[Exercise directions]
Word for word, set down every line of the entries below from the line with "At what coordinates" to the line with "Click the Severe", including both, and no other line.
━━ Record set
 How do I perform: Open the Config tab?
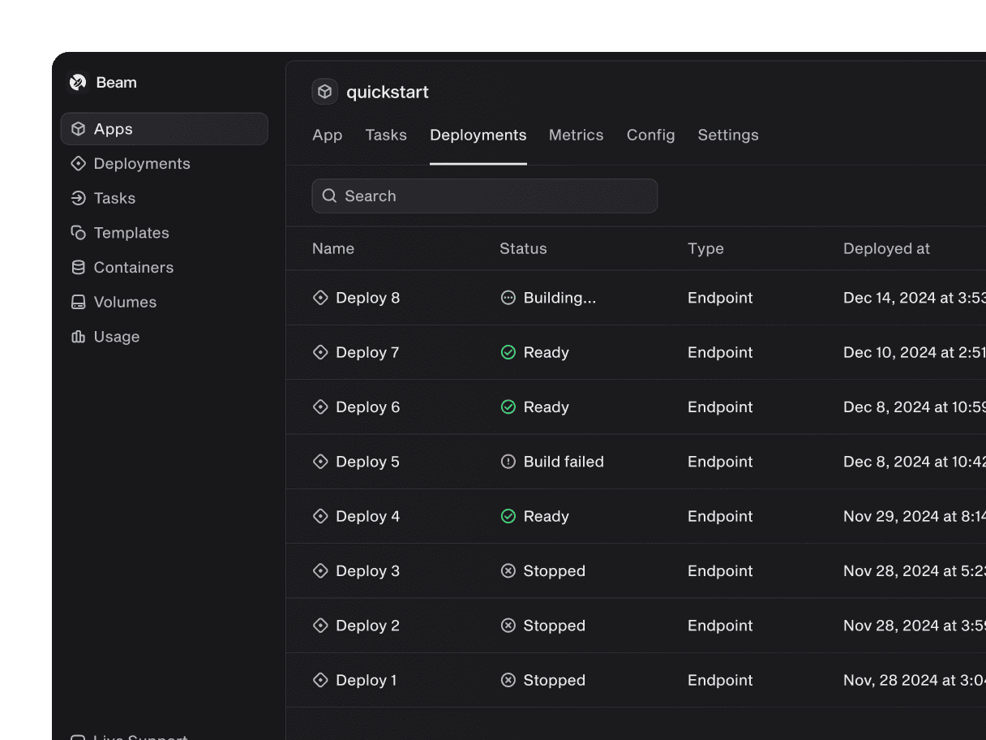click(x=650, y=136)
━━━━
━━ Record set
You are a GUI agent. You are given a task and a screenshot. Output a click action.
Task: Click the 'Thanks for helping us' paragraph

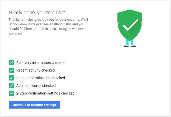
━━━━
━━ Record set
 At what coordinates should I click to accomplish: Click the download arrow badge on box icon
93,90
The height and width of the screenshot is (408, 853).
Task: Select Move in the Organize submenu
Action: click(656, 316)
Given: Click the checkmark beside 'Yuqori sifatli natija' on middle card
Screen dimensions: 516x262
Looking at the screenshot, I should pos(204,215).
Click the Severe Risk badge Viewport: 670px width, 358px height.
━━━━
[Answer box]
 At what coordinates should I click to accomplish: Click the download arrow badge on box icon
93,90
The height and width of the screenshot is (408, 853).
Task: Select Move in the Organize submenu
Action: click(656, 316)
Given: Click the checkmark beside 'Yuqori sifatli natija' on middle card
Screen dimensions: 516x262
Looking at the screenshot, I should pos(204,215).
Click the Severe Risk badge Viewport: 670px width, 358px height.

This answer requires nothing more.